**** Data section ****

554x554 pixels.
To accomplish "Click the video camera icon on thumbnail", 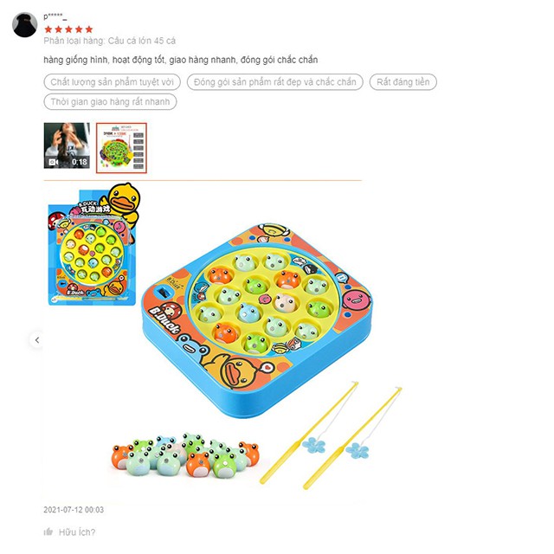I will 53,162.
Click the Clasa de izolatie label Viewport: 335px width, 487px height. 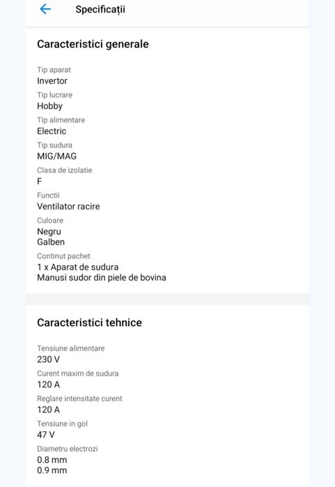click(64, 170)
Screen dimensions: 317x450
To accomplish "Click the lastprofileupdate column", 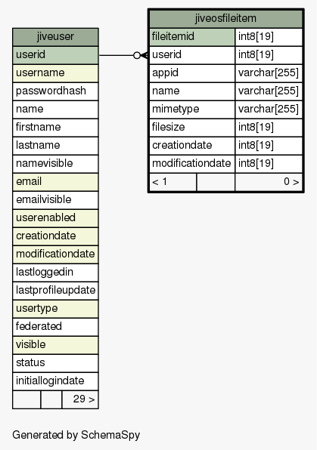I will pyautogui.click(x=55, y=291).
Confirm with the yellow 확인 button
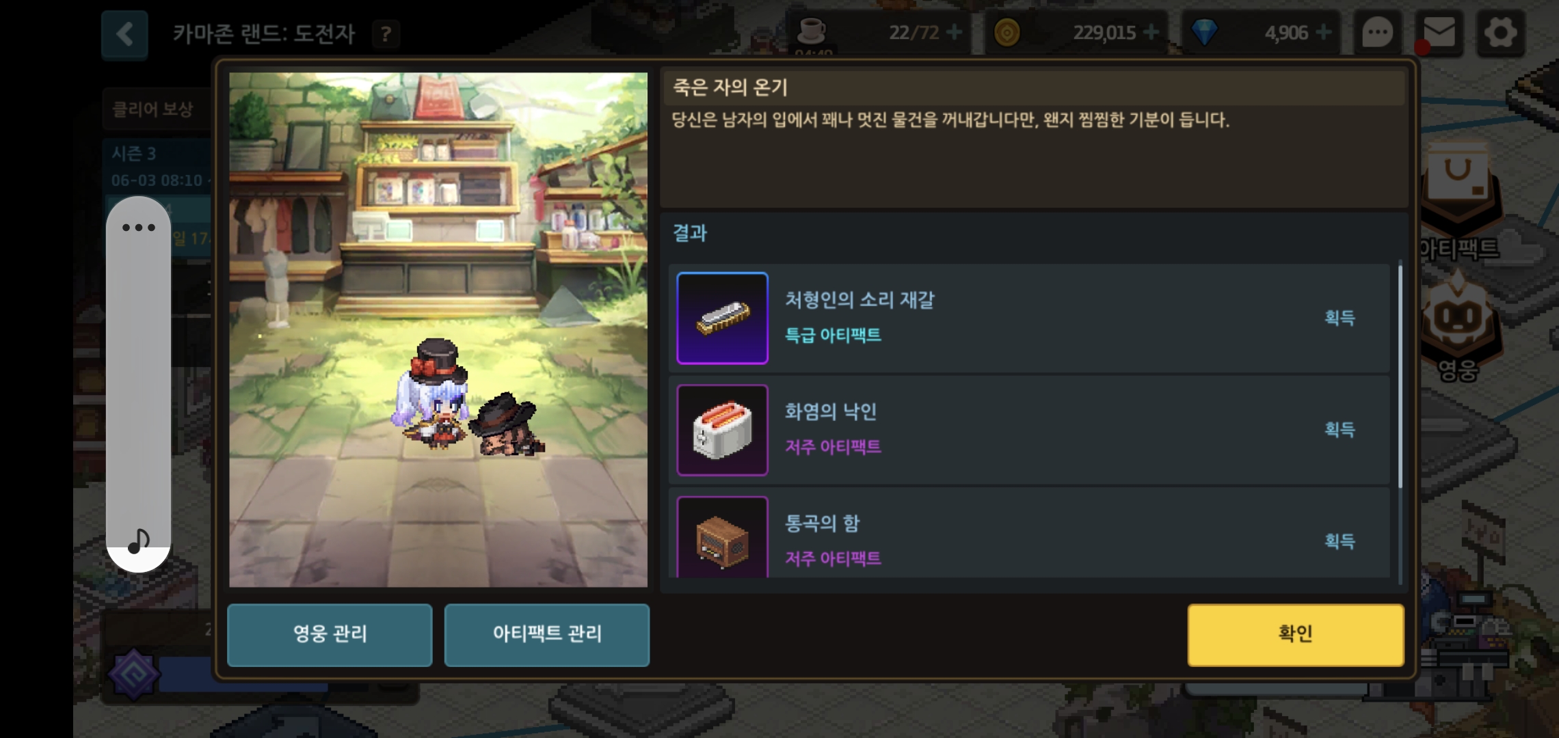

****
**** Data section ****

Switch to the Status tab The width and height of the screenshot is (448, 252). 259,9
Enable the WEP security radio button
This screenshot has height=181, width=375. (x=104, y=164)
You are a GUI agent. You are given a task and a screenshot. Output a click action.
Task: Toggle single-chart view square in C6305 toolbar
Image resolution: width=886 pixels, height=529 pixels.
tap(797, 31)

****

What you will do =>
Find each line in the data above that contains the string "screenshot", and copy those lines.

Full response =>
Switch to the Status tab The width and height of the screenshot is (448, 252). 259,9
This screenshot has height=181, width=375. (x=104, y=164)
You are a GUI agent. You are given a task and a screenshot. Output a click action.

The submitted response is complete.